As we noted in an earlier post[https://www.insurancelawcoverage.com/fire-insurance/2017/10/16/make-fire-claim/], insurance policies require compliance with all terms in a policy before a lawsuit can be filed and prompt notice will always be one such requirement. However, the notice-prejudice rule acts to relax or relieve a policyholder of strict compliance with this policy requirement where the policyholder’s delayed notice of the claim results in no prejudice to the insurer.
There are a number of contours to this rule, two of which will be discussed below:
1) Does the notice-prejudice rule apply to all policies?
2) If I submit my claim but not my proof of loss, does the notice-prejudice rule still apply?
1) Notice-Prejudice rule does not apply to all policies
As you may be aware, insurance policies come in all shapes and sizes and protect against a multitude of types of losses. In the professional liability arena, insurance policies typically fall into two categories: “occurrence” based or “claims-made” policies.
Occurrence based policies provide coverage for a loss that occurs within a policy period, regardless of whether the claim was made outside of the policy period. Not surprisingly, these policies have the potential for increased liability, and thus insurance increased obligation, far outside of the policy period.

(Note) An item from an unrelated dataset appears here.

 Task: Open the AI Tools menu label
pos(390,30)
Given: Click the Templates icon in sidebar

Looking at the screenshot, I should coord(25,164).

Insurers often issue claims-made or claims-made and reported policies to limit their own exposure. In claims-made policies, the insurer only must defend and indemnify against claims made in the policy period. In claims-made and reported policies, the insurer must defend and indemnify only for claims made and reported to the insurer in the policy period. This effectively limits the time for which an insurer may be on the hook to a policyholder.

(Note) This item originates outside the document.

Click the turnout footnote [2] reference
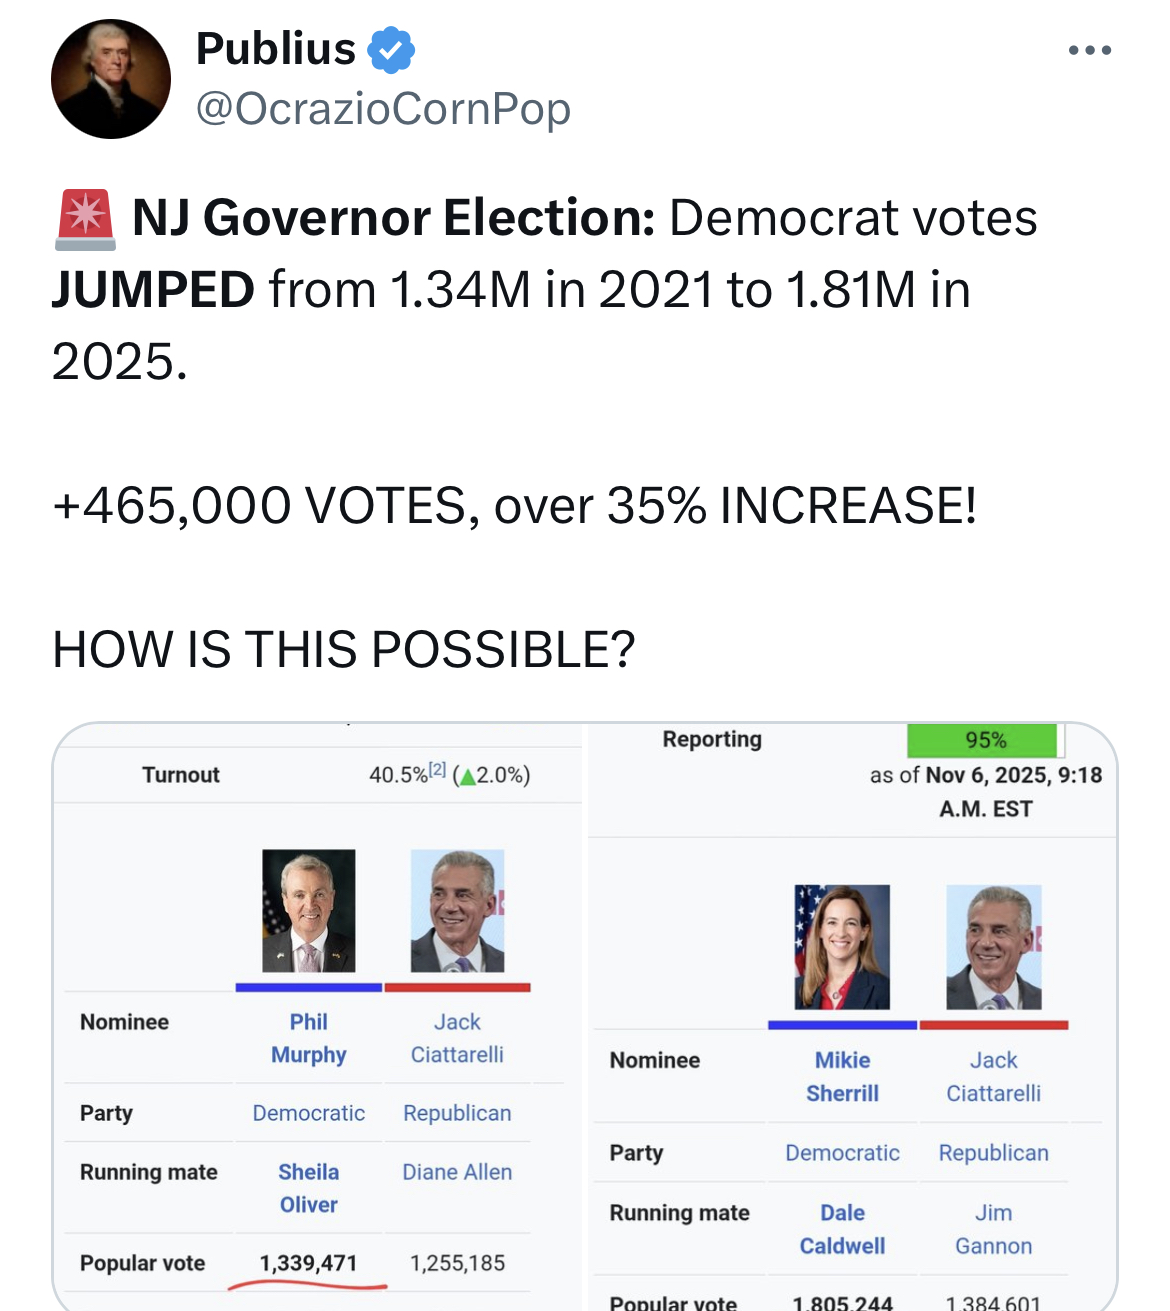The height and width of the screenshot is (1311, 1170). pos(437,770)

You may be asking how this all relates to the notice-prejudice rule.
Recently, a U.S. District court in California held that with respect to claims made and reported policies, the notice-prejudice rule does not apply. (Centurion Medical Liability Protective Risk Retention Group, Inc. v. Gonzalez, 2017 WL 5624940 (C.D. Cal. Nov. 1, 2017)). Translation: an insurer need not show any prejudice in order to justify denying coverage on the basis of an untimely claim. Essentially, the court reasoned that insurance companies structure their policies precisely to limit their exposure and to apply the notice-prejudice rule with these policies would be to unfairly increase their risk.

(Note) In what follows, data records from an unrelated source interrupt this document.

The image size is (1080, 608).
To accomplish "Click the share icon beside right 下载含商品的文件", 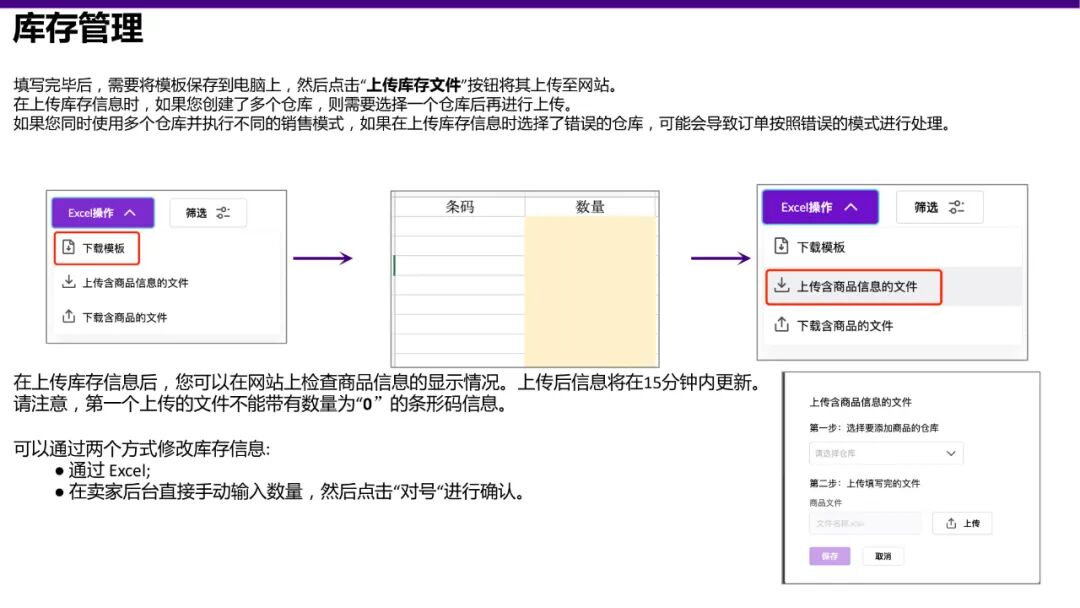I will click(782, 324).
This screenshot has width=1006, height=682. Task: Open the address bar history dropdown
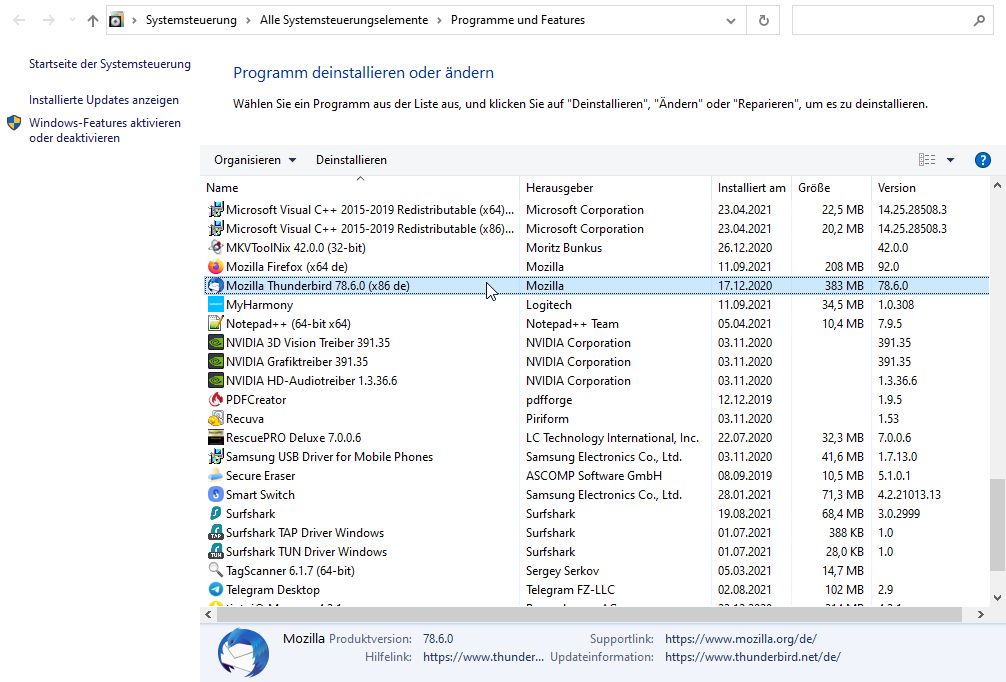[733, 20]
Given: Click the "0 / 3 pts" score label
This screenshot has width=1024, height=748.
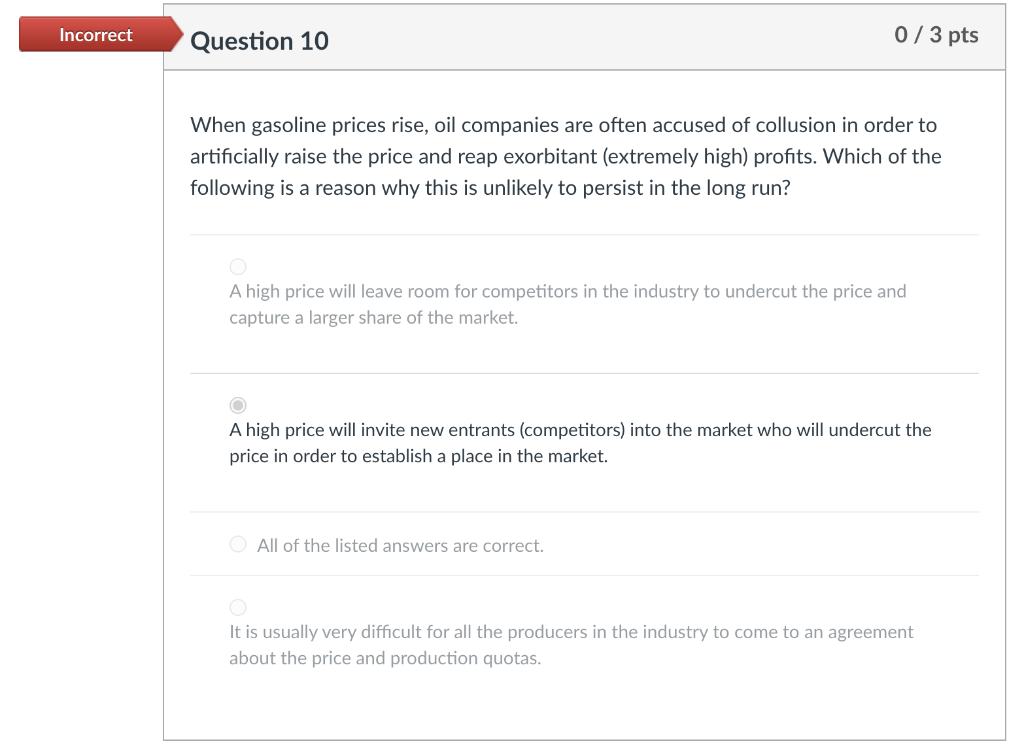Looking at the screenshot, I should tap(936, 35).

2) Untimely proof of loss may not bar claim against insurer
In another post, we explained how even if there is no visible damage, smoke damage from a large regional fire provides coverage under your homeowner’s policy. We also cautioned that timely notice to your insurer is important in order to protect your rights.
Recently, a California court of appeal held that the notice-prejudice rule also protected a group of homeowners whose homes were not burned, but were damaged by smoke as a result of the 2009 Southern California wildfires (Station Fire). (Henderson v. Farmers Group, Inc., 148 Cal.Rptr.3d 385 (2012)).
In that case, the insurer defended itself against bad-faith claims by arguing that the homeowners all tendered their proof of loss of smoke damage beyond the time required in the policy. Even though all the homeowners were timely in submitting their claims, they did not fully comply with the terms of the policy in submitting their proof of loss.
The court ruled against the insurer, holding that the notice-prejudice rule applies to the proof of loss as well and that the insurer would need to show it was substantially prejudiced as a result. It is of course unclear how far this ruling would extend in other situations where smoke damage was not the loss.
Lastly, it is hard to think of a situation where a policyholder would want to delay notifying their insurer of a loss. However, the notice-prejudice rule stands ready in situations where inadvertence or mistakes in submitting a claim to the insurer.